Контекст в глазах смотрящего
Анна Толстова о том, во что Жан-Юбер Мартен превратил Пушкинский
В ГМИИ имени Пушкина показывают выставку «Бывают странные сближенья...», придуманную и сделанную знаменитым французским куратором Жан-Юбером Мартеном при деятельном участии одного из ведущих кураторов Пушкинского музея Александры Даниловой. Добрая половина Главного здания музея превратилась в визуальную шараду, тренажер для глаза, воображения и остроумия.
Кунсткамера! Зоопарк! Колониальный взгляд! Вырвано из исторического контекста! — вот уже тридцать с лишним лет Жан-Юбер Мартен выслушивает эти упреки, впервые обрушившиеся на его голову после революционной выставки «Маги земли», возвестившей начало эпохи глобализма в искусстве. Однако в России выдающемуся французскому куратору благодарны за многое, начиная с выставки «Париж—Москва», впервые явившей позднесоветскому зрителю раннесоветский авангард, и заканчивая III Московской биеннале, приведшей массового постсоветского зрителя к современному искусству, а к упрекам такого рода глухи, что в целом, может быть, и плохо, но в случае Мартена просто замечательно. Ведь за тридцать с лишним лет, прошедших со времен «Магов земли», маятник успел качнуться в другую сторону: кунсткамеры теперь разрешены на самом высоком уровне — достаточно вспомнить один только «Саркофаг землеройки и другие сокровища» Уэса Андерсона и Джуман Малуф, показанный в венском Kunsthistorisches и миланском Fondazione Prada,— а искусство, закопавшееся в исторический контекст так, что ничего, кроме контекста, не видно, эксгумируют и возвращают самому себе.
Кунсткамера? Зоопарк? Колониальный взгляд? Вырвано из контекста? —Мартен, основательно перетряхнувший запасники Пушкинского музея, чтобы извлечь оттуда никогда ранее не выставлявшиеся раритеты, словно бы нарочно дразнит критиков и чучелами из Дарвиновского музея, включая двухголового и двухвостого теленка, и разнообразной экзотикой из Музея Востока, Музея истории религии или же самой настоящей Кунсткамеры (петербургского Музея антропологии и этнографии имени Петра Великого). И конечно, все — и Рубенс, и Гойя, и Куинджи, и носато-глазастая папуасская маска для ритуального танца огня, и чучело японского макака с яблоком, забравшегося на перегородку и меланхолично взирающего с высоты на яблоки в руках всевозможных парисов, адамов и ев,— здесь вырвано из контекста, потому что глаз прежде всего видит не контекст, а объект, и объект всегда становится жертвой великой зрительной колонизации. Эта выставка — реабилитация глаза.

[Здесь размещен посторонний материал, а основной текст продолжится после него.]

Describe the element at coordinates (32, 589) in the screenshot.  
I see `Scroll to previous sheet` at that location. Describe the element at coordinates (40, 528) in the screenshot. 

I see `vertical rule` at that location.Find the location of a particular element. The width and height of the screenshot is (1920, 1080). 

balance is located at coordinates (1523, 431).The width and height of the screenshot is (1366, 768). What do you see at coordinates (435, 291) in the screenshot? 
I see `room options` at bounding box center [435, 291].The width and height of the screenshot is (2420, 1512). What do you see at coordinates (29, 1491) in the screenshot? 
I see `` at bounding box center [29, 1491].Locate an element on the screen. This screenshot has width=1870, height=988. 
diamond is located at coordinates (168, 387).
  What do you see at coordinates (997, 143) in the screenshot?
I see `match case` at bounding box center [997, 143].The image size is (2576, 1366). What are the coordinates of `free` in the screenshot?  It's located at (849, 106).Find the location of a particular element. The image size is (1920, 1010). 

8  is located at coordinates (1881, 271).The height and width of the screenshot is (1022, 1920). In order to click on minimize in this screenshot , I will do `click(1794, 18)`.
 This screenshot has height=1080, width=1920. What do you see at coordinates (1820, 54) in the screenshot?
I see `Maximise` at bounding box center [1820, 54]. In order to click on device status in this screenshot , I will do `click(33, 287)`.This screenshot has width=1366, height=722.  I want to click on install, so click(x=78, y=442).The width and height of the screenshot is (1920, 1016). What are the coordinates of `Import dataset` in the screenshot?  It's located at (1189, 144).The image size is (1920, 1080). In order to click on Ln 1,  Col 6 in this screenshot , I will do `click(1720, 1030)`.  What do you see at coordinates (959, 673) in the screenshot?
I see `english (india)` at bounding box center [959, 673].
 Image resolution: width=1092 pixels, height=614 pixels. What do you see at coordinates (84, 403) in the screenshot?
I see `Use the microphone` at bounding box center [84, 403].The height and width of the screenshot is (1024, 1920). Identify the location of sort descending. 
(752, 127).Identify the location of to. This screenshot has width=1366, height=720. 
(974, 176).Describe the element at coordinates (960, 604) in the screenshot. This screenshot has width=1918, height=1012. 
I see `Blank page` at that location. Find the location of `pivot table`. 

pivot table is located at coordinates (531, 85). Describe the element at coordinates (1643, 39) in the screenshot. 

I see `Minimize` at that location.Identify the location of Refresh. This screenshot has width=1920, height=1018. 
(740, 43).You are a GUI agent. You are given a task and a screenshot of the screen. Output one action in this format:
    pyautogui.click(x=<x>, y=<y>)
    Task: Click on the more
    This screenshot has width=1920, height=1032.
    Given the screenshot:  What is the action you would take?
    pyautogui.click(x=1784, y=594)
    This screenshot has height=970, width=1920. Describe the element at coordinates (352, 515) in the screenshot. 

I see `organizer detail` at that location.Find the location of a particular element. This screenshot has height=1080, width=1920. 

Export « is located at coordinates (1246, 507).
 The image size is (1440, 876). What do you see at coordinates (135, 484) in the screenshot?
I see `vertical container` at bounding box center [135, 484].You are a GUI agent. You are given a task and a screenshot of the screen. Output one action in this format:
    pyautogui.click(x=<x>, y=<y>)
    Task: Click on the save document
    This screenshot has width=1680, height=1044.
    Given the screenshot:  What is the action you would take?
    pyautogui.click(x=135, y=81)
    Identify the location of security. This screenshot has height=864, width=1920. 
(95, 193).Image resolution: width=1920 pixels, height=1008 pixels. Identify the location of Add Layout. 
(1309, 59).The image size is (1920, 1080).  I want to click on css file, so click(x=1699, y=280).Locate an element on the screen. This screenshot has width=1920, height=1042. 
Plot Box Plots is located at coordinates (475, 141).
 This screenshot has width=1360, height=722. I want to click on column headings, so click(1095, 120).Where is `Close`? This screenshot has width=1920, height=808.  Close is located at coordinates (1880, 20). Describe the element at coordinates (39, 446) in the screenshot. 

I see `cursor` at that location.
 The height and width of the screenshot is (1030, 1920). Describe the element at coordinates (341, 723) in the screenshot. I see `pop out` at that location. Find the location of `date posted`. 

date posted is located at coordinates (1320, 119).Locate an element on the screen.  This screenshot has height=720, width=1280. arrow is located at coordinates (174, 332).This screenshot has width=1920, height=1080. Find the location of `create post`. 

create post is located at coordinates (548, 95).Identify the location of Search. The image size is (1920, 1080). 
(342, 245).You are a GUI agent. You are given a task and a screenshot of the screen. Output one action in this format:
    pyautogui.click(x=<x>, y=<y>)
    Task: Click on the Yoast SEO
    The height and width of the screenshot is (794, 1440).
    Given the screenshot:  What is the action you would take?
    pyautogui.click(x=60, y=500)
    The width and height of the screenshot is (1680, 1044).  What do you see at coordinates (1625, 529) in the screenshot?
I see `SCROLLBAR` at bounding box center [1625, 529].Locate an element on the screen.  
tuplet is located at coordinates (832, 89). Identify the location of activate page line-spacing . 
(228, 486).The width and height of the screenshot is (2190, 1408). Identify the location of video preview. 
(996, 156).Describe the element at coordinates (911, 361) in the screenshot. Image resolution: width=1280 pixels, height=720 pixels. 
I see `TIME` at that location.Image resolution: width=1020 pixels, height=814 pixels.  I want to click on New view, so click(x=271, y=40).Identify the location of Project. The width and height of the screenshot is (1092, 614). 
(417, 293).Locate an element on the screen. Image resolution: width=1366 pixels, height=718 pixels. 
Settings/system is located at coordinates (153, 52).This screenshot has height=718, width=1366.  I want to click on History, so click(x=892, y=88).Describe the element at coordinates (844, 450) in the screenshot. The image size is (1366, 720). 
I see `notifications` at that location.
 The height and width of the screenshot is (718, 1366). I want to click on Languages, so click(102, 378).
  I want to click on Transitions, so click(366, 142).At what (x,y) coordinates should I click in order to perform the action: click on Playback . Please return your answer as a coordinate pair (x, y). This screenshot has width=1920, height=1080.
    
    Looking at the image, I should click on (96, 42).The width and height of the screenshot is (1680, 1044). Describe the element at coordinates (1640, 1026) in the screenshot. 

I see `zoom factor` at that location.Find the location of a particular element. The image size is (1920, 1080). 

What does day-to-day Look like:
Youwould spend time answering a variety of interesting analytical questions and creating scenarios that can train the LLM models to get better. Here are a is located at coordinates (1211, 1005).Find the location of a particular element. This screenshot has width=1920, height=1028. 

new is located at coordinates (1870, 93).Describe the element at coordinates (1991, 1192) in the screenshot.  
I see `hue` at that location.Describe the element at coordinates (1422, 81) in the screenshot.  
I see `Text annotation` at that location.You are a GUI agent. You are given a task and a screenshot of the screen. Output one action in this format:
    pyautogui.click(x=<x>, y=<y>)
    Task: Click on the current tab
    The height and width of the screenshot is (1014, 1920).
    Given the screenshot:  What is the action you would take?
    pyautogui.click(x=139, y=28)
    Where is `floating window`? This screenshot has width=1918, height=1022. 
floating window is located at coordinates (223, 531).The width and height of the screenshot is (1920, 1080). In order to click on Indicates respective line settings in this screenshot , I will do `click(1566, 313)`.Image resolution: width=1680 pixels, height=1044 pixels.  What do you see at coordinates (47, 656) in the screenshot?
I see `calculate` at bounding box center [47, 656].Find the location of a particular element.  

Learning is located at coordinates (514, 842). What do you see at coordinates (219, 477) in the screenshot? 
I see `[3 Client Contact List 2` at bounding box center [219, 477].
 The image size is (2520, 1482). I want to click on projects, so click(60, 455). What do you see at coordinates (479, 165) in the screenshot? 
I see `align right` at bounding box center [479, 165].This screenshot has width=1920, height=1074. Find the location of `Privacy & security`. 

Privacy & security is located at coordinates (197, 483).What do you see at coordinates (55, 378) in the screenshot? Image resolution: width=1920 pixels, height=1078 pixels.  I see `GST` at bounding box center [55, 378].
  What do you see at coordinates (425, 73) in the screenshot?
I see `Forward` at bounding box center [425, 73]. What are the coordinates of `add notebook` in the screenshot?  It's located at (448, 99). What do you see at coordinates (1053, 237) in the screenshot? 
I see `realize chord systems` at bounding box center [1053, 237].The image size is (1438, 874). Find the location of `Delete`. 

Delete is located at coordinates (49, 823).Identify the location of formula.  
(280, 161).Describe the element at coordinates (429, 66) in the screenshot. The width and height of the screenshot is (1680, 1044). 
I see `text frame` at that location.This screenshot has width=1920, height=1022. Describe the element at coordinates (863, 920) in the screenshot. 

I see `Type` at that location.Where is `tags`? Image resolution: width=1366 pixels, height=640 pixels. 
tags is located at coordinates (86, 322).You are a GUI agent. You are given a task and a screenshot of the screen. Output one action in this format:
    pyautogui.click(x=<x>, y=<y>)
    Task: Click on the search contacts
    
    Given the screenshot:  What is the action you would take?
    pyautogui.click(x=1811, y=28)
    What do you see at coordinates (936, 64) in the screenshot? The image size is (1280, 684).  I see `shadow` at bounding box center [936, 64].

Вначале зрителю предстоит настроить этот инструмент при помощи старых как мир художнических и общечеловеческих игр в визуальные подобия, которым отдан первый — Белый — зал выставки с разделом «От потаенного образа к двойному». Влезть в шкуру Арчимбольдо: увидеть стаю грифонов, в коих не то преднамеренно, не то случайно превращается крона большого дерева с фантазийного, но все же не фантастического пейзажа Якоба ван Геела; вглядываться в грозную палицу с Маркизских островов, в суровый цветок аканфа с боспорского рельефа, в пещеру позади «Геры, скрывающейся у Океана и Тефии» Карела Фабрициуса или в иконные «Хлеба» Анатолия Осмоловского, чтобы везде различить черты человеческого лица; угадывать человеческие и нечеловеческие профили не только в узорах агата, но в скалах и купах деревьев на пейзажных фонах итальянских маньеристов. Для тех, кому сложновато с наскока освоить науку поэзии визуальных рифм, тут заготовлено немало подсказок, ребусов и обманок — вроде такого остроумного фокуса, как «Метаморфоза II» Маркуса Ретца, где профиль Йозефа Бойса в шляпе вдруг превращается в многострадального бойсовского зайца, стоит лишь обойти скульптуру кругом. И только потом подготовленный зритель, вооруженный зрением, раскрепощающим фантазию и дающим волю воображению, будет допущен на спектакль, в основу сценария которого положена старая добрая история искусства со всеми ее наваждениям и обсессиями — анатомией и перспективой, складками и горизонтами, возрастами и чувствами, зеркалами и орнаментами, геометрией и экспрессией, слепотой и вуайеризмом.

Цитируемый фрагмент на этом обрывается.